Beginning with the line that contains "1107x405 pixels.", transcribe the rest of the listing below exactly, including its last line, and exclude any pictures.

--- Supplied information ---

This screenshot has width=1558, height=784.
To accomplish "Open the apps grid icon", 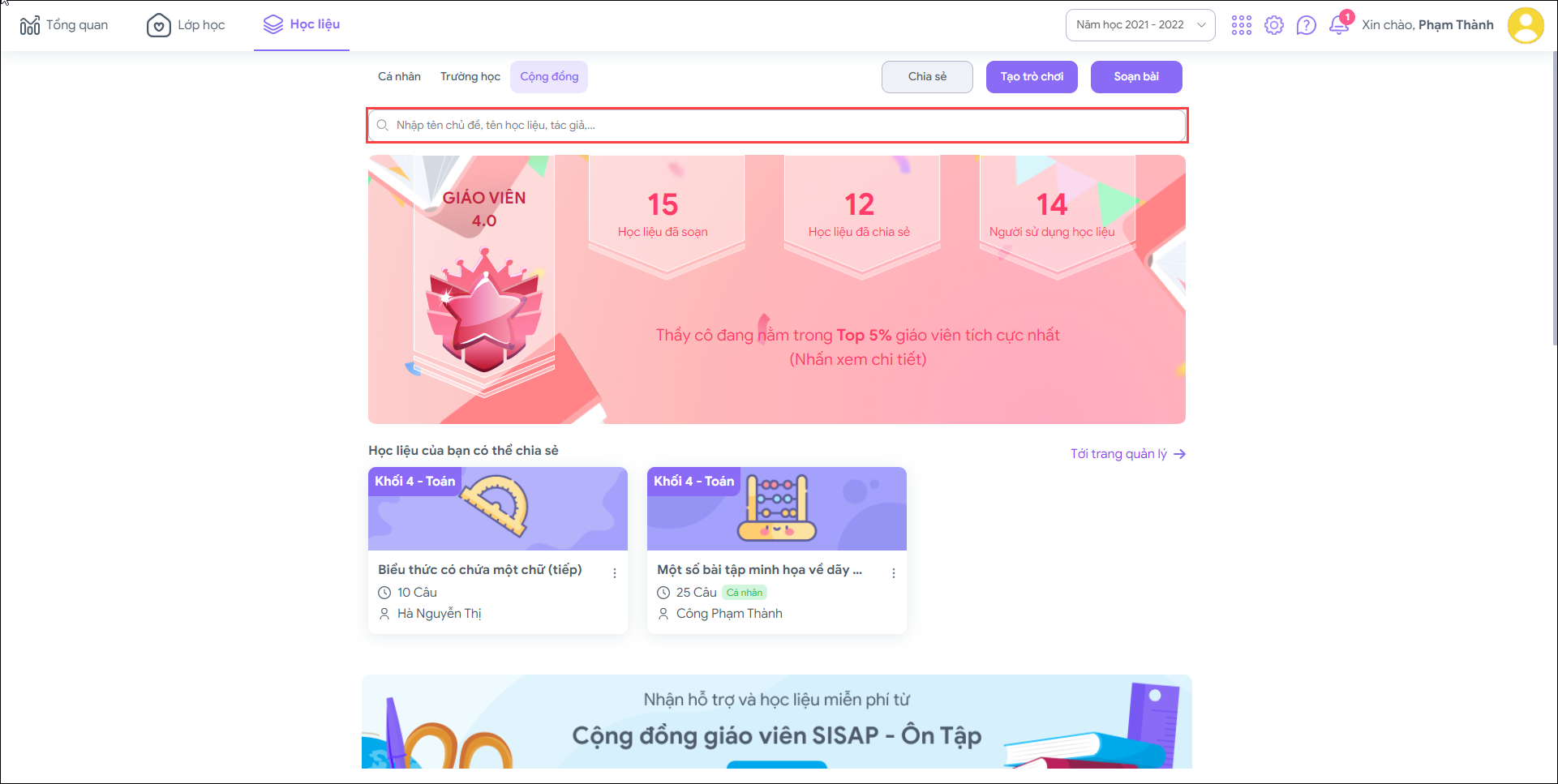I will click(x=1241, y=25).

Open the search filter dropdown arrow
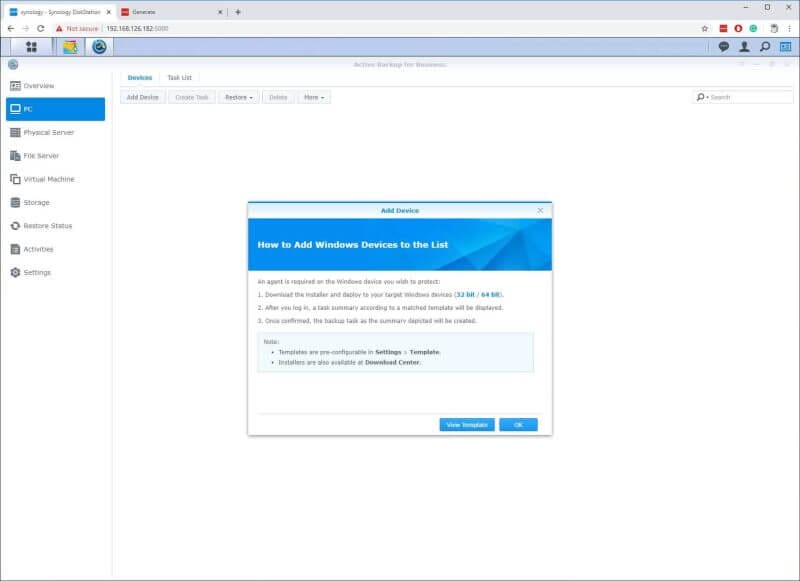coord(703,97)
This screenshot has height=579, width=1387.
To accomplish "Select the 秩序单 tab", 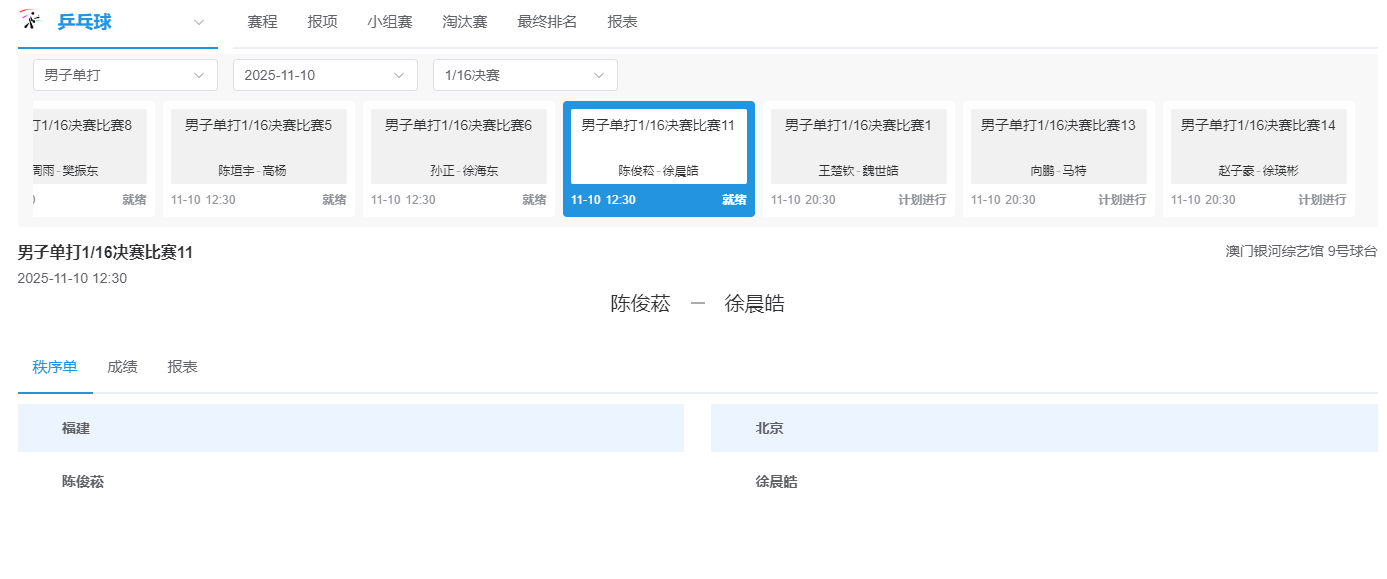I will tap(55, 366).
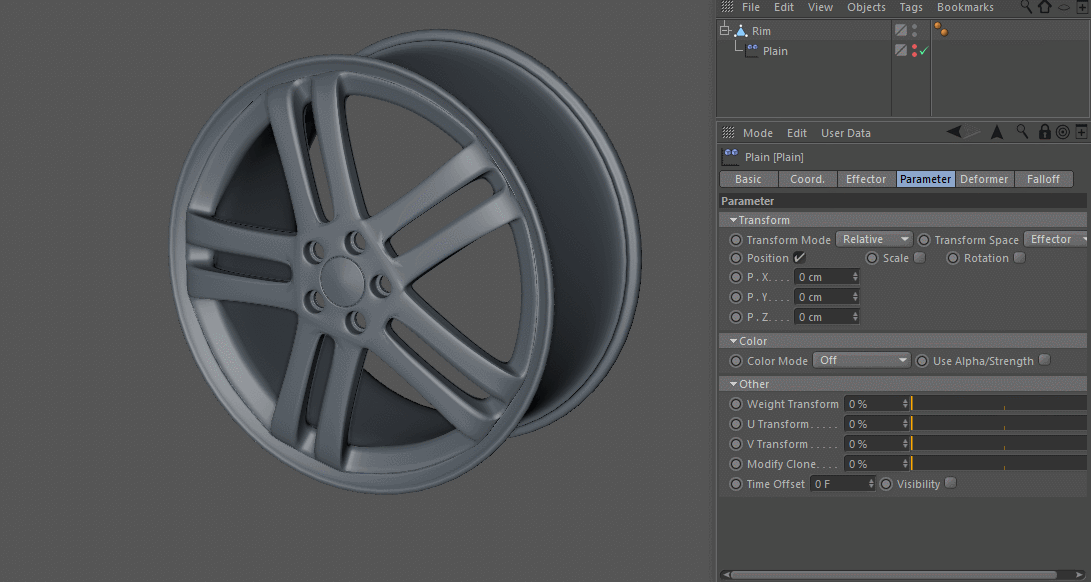Click the orange tag icon on Rim

click(941, 31)
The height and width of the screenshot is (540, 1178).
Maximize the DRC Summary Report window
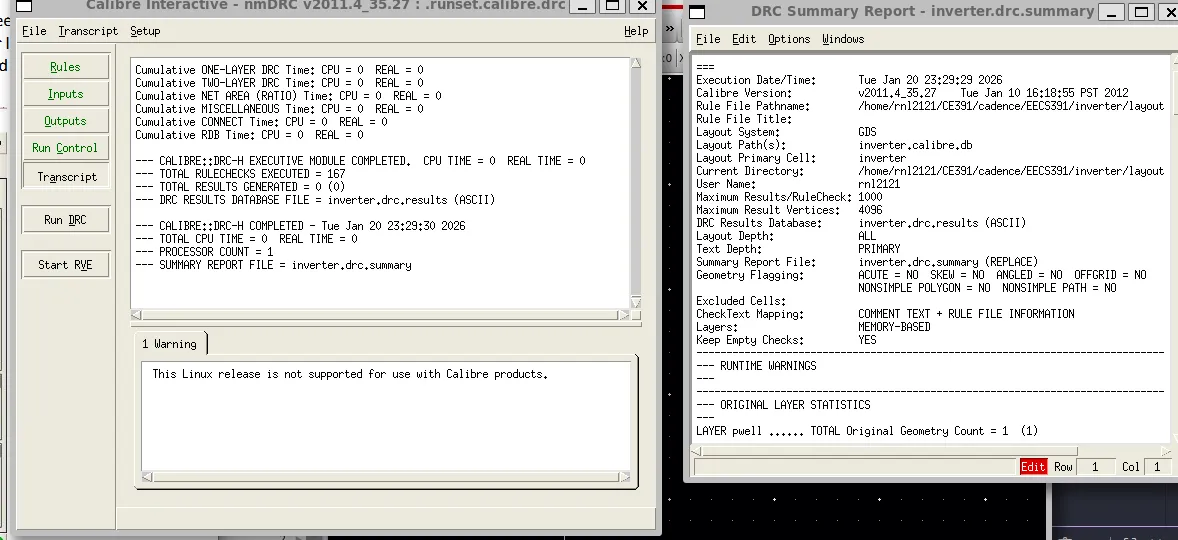coord(1140,12)
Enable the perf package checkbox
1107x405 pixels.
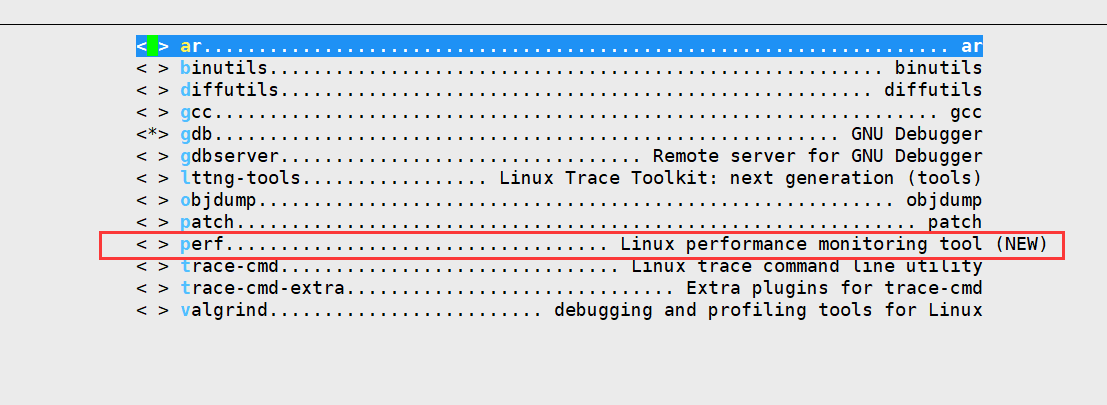(152, 244)
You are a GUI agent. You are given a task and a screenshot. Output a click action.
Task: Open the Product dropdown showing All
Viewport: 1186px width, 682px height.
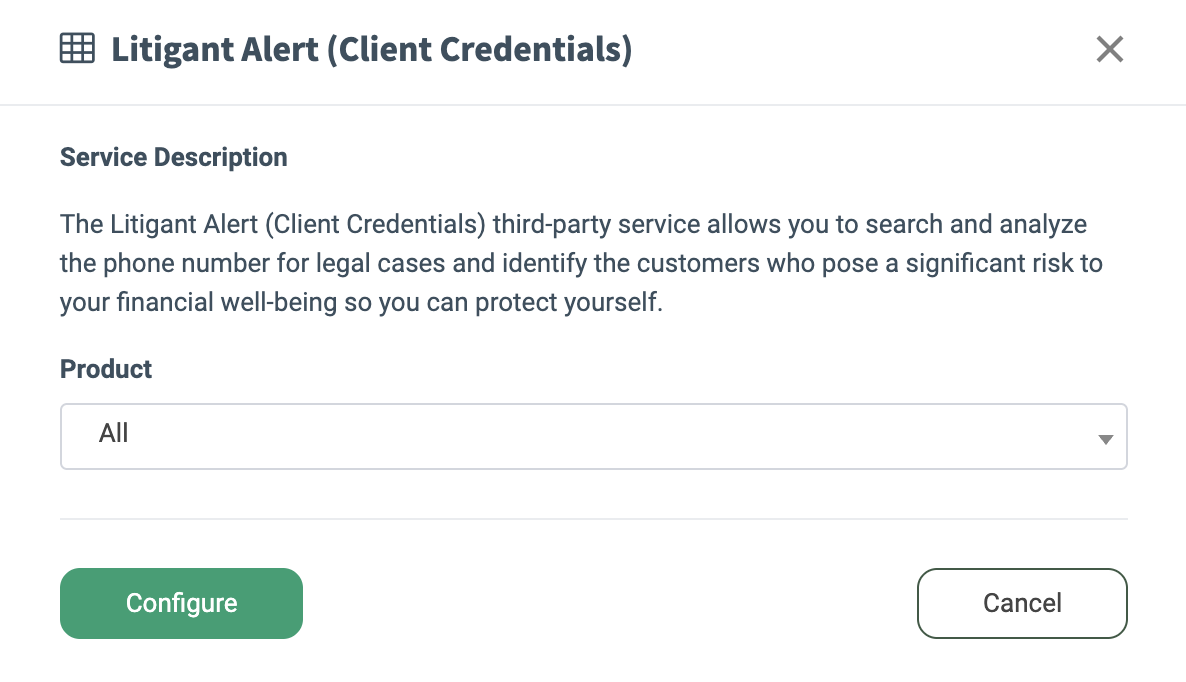593,436
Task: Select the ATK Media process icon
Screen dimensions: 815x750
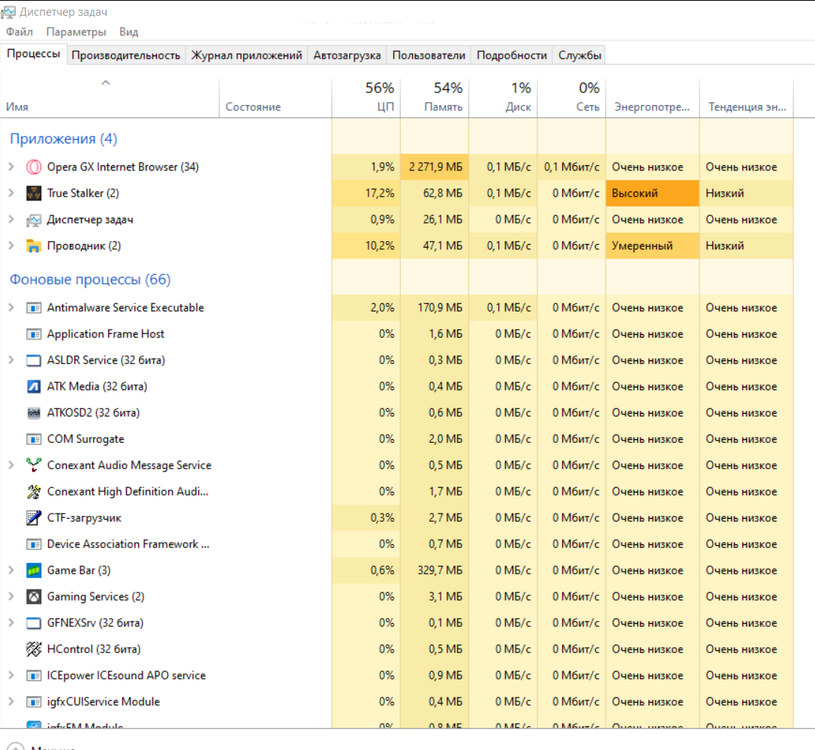Action: click(34, 386)
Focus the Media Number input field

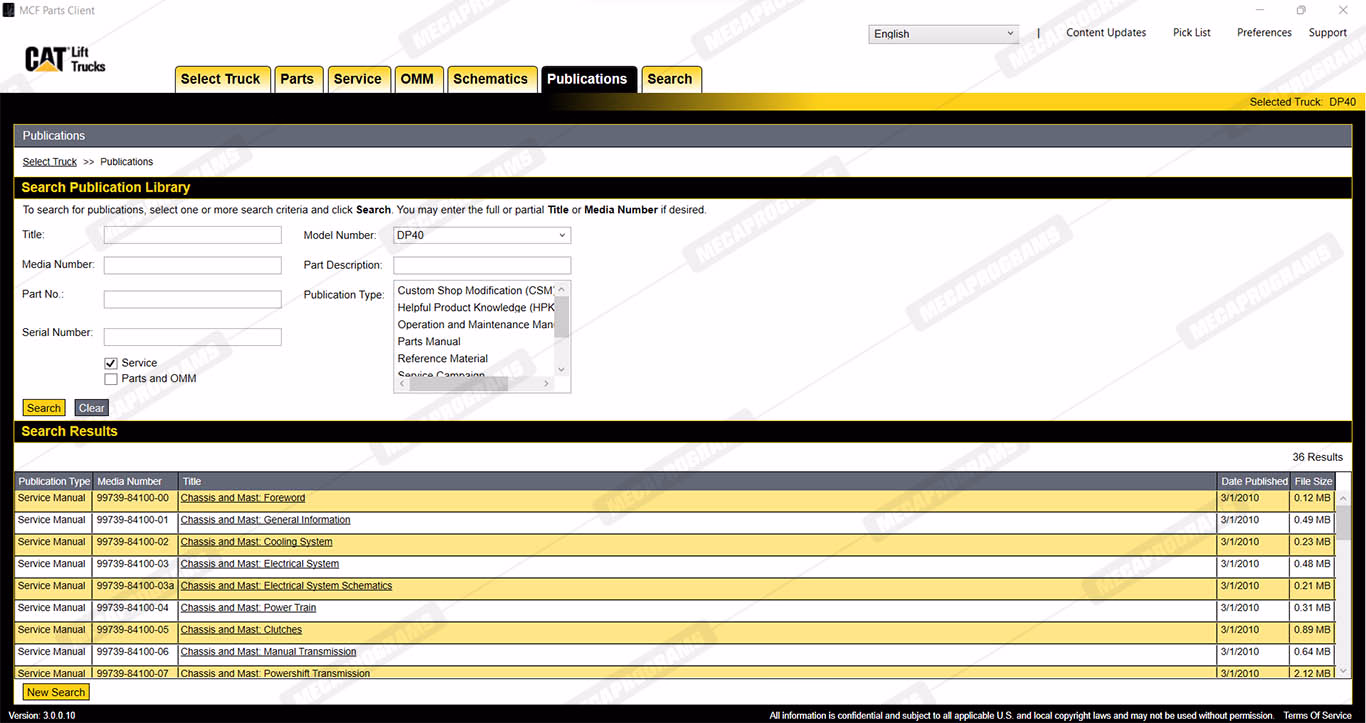(193, 266)
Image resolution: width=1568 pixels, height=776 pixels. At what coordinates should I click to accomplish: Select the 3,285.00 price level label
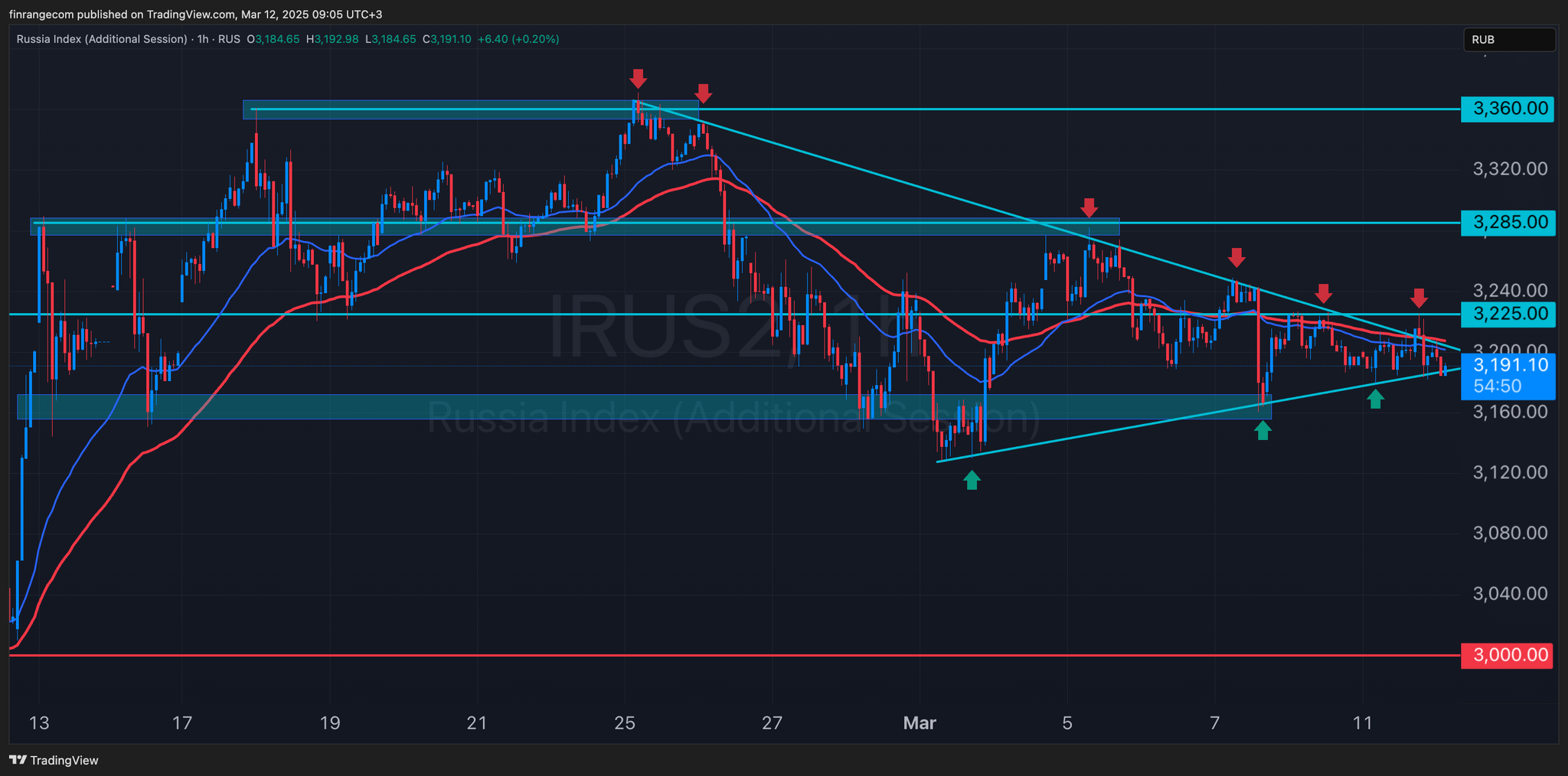point(1508,223)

---

▶ [Response area]
1107x405 pixels.
(152, 244)
You are a GUI agent. You are given a task and a screenshot. Output a click action.
Task: Open the Product dropdown showing All
Viewport: 1186px width, 682px height.
593,436
Task: Select the ATK Media process icon
Screen dimensions: 815x750
Action: click(34, 386)
Focus the Media Number input field

(193, 266)
Image resolution: width=1568 pixels, height=776 pixels. At what coordinates should I click to accomplish: Select the 3,285.00 price level label
point(1508,223)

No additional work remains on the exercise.